§ What to work on: Count, please, the lines in the listing below that contain "agent", and reply with the count only.

§ Task material:

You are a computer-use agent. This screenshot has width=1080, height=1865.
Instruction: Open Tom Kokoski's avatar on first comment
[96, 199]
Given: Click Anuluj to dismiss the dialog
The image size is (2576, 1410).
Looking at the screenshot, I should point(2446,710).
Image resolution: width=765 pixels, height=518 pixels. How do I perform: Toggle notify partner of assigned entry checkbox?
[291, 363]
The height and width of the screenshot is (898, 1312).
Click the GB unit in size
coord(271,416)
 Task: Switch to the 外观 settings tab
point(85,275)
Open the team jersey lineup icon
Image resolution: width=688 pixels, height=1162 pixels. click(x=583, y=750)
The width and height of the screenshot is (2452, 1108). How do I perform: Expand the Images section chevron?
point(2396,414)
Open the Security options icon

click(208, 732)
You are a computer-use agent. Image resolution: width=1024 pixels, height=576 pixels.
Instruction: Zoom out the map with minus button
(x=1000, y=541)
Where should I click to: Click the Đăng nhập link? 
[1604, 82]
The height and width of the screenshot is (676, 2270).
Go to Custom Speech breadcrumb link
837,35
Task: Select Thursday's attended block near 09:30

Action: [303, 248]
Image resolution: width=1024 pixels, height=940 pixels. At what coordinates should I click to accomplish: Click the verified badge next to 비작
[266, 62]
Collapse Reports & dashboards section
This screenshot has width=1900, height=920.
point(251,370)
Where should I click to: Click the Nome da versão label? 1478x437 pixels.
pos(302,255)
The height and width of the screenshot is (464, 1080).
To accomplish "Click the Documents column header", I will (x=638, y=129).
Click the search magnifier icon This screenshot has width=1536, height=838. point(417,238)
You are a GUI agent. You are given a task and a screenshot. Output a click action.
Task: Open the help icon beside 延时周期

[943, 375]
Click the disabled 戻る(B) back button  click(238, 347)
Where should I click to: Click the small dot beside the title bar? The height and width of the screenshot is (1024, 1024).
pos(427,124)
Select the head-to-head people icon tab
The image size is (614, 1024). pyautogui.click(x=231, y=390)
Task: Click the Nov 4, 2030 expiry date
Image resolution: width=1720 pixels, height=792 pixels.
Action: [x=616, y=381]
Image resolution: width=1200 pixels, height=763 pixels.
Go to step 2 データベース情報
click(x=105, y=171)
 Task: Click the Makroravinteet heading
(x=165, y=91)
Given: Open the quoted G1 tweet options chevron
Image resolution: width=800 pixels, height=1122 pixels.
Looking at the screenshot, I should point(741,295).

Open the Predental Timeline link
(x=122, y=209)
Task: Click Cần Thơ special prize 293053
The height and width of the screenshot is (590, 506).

§ Task response: 3